Tools and Technologies Used

The tutorial will utilize Python along with Langchain, Langraph, and Olama for local models to build the AI agent.

A GPU with sufficient VRAM is required; the presenter uses an Nvidia GeForce RTX 3060Ti with 8 GB of VRAM to run a model called Quen 3. Smaller models are also viable options.

Upcoming Event: Nvidia GTC

The presenter mentions attending the Nvidia GTC event in Paris, highlighting its significance for those interested in machine learning and GPUs. Keynote by CEO Jensen Huang is scheduled for June 11th.

Attendees can participate in workshops at reduced prices and enter a raffle for an RDX5090 signed by Jensen Huang if they register through a provided link.

Overview of the Project

The goal is to create an AI agent that operates independently on personal hardware without relying on external APIs from companies like OpenAI or Google. This setup emphasizes privacy and control over data.

The agent will be able to engage in conversations and utilize two specific tools: one for listing unread emails and another for summarizing them, showcasing its multi-tool capabilities.

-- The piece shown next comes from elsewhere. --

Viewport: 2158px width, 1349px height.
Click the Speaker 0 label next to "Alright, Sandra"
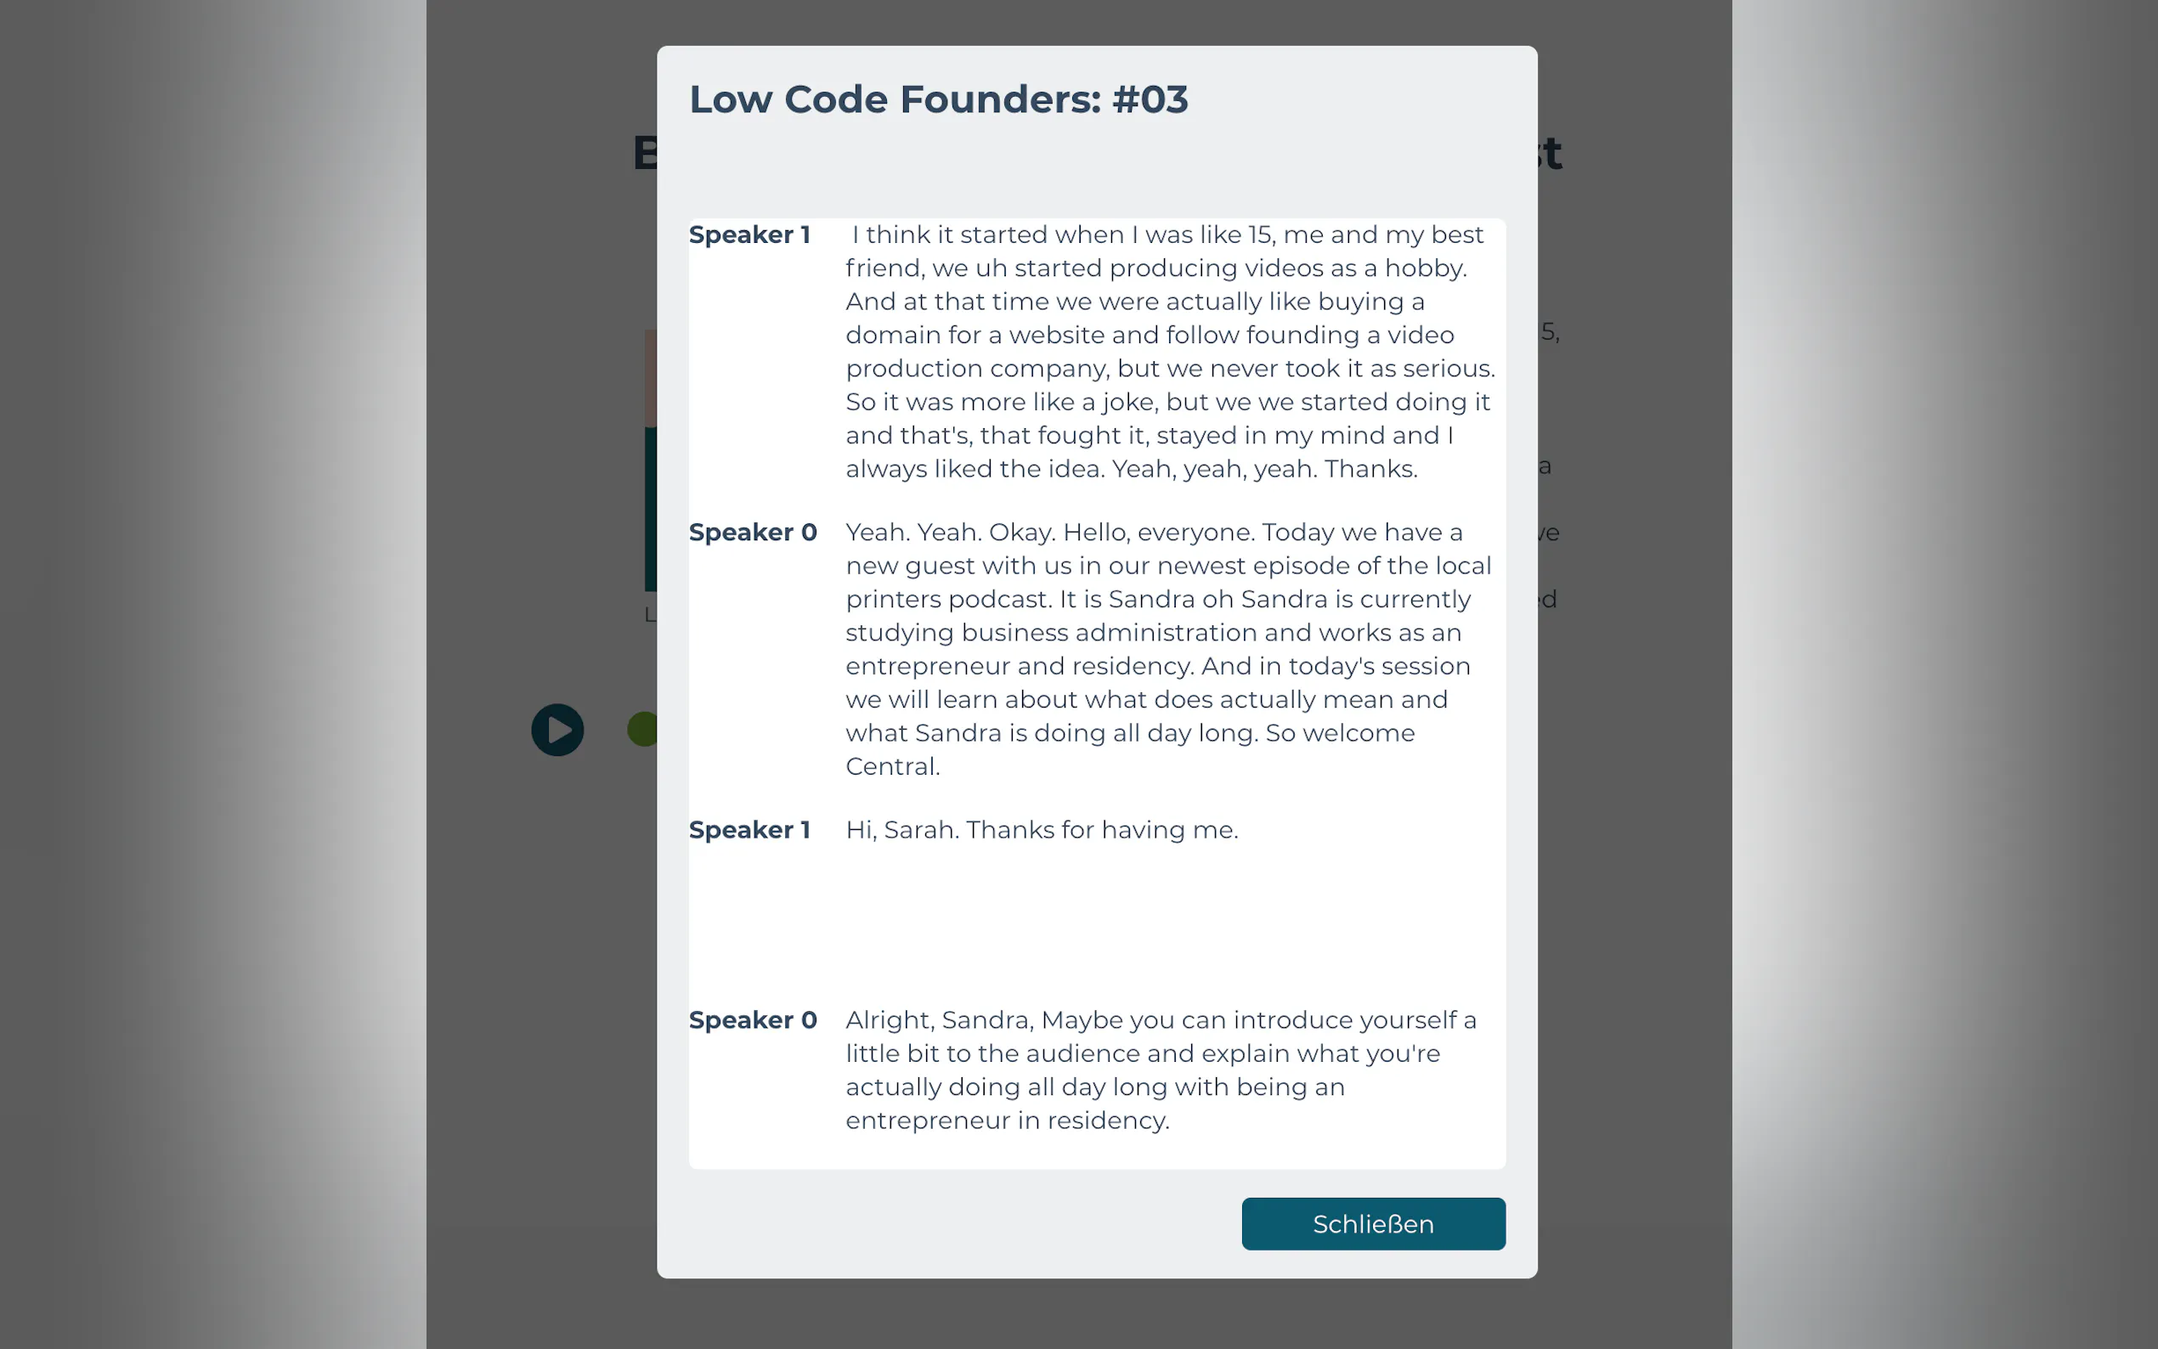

Demonstration of Tool Usage

The presenter demonstrates how the agent lists unread emails from different senders while providing reasoning behind its outputs based on email content (e.g., deadlines, reminders).

Mail Assistant AI Agent Setup

Overview of the Mail Assistant Functionality

The response evaluation process involves calling another tool to summarize reminders and to-dos, such as birthdays and tasks like going to the gym or reading.

The assistant can list unread emails and summarize those from specific senders, demonstrating its ability to call multiple tools in sequence for efficient processing.

An aggregated summary is provided after processing emails, including relevant details while excluding unnecessary information.

Building the Mail Assistant AI Agent

The setup will involve creating a customizable mail assistant AI agent that can be tailored with additional tools and models for enhanced functionality.

Initial steps include opening a terminal and navigating to a working directory where dependencies will be installed without needing external API keys.

Installing Dependencies

Two methods are available for installing packages: using pip (or pip3) or opting for UV, a faster Rust-based package manager.

Using UV requires initializing a project which creates necessary files in the directory, allowing for streamlined package management.

Setting Up Project Requirements

Essential packages include langchain, langchain-ol, lang graph, and IMAP-client for connecting to mailing servers; these are crucial for the mail assistant's operation.

After installation, an empty code file is prepared for development.

Configuring Mailbox Access

To replicate this project, users need Olama installed locally along with access credentials (IMAP host, email address, password).

Users must identify their IMAP server by searching online based on their email provider (e.g., Gmail), ensuring they have correct connection details.

Finalizing Connection Details

Specific connection requirements include knowing your email address and password alongside the IMAP host; these are essential for accessing your mailbox effectively.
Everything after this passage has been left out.